■ **Extracted material**:
*** Block opens ***
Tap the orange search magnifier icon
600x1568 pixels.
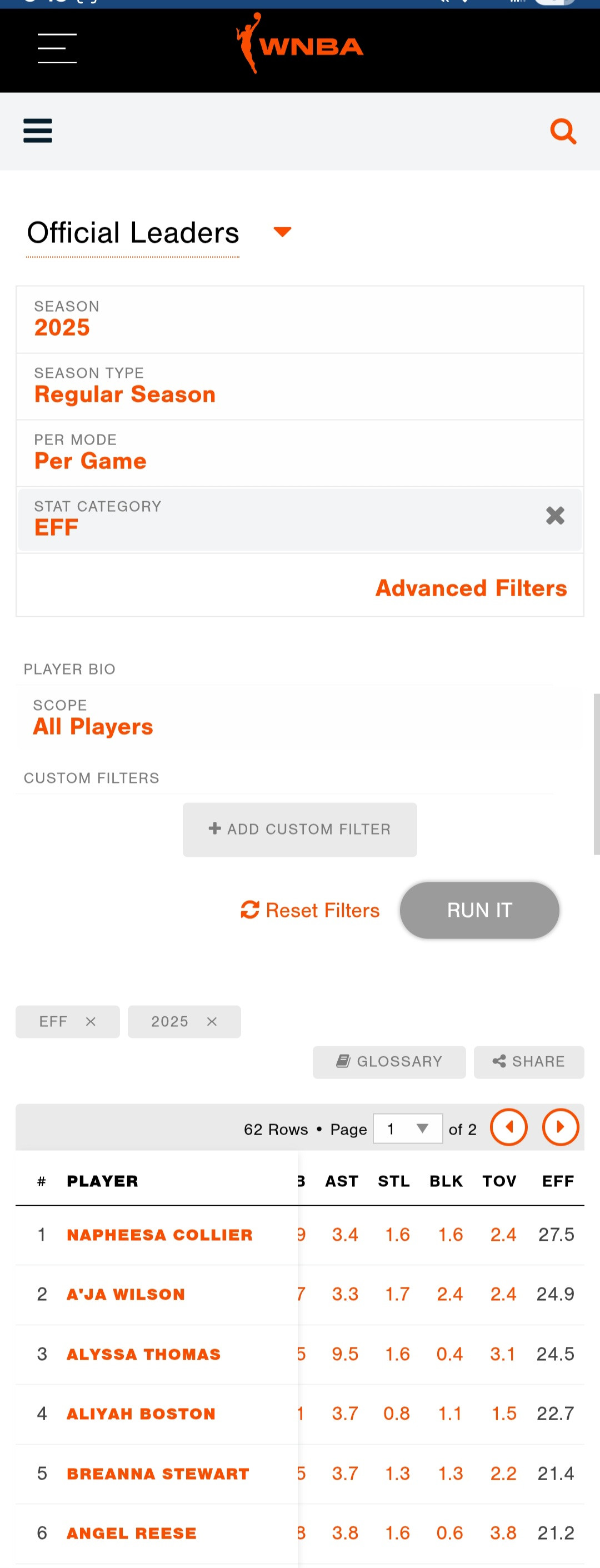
*** Block closes ***
*** Block opens ***
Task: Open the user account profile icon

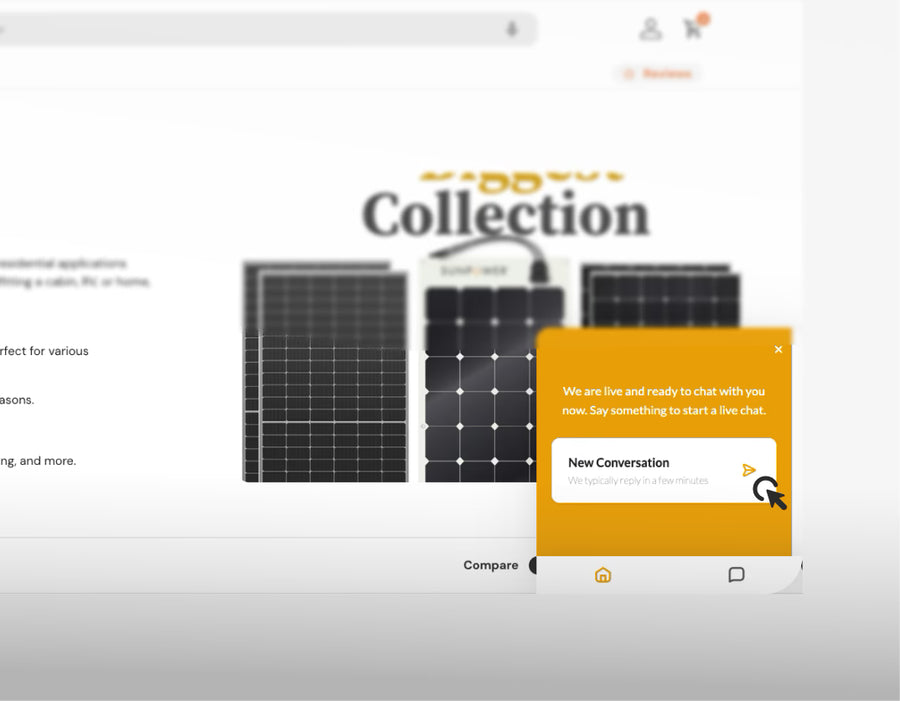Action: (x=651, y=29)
*** Block closes ***
*** Block opens ***
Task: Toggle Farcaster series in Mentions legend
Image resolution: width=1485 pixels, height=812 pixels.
*** Block closes ***
■ **Your assignment**:
Copy out only the lines of the records above from the one with "Tap the orange search magnifier icon" through the one with "600x1568 pixels.", exactly as they stand, both included.

■ **Solution for this problem**:
Tap the orange search magnifier icon
600x1568 pixels.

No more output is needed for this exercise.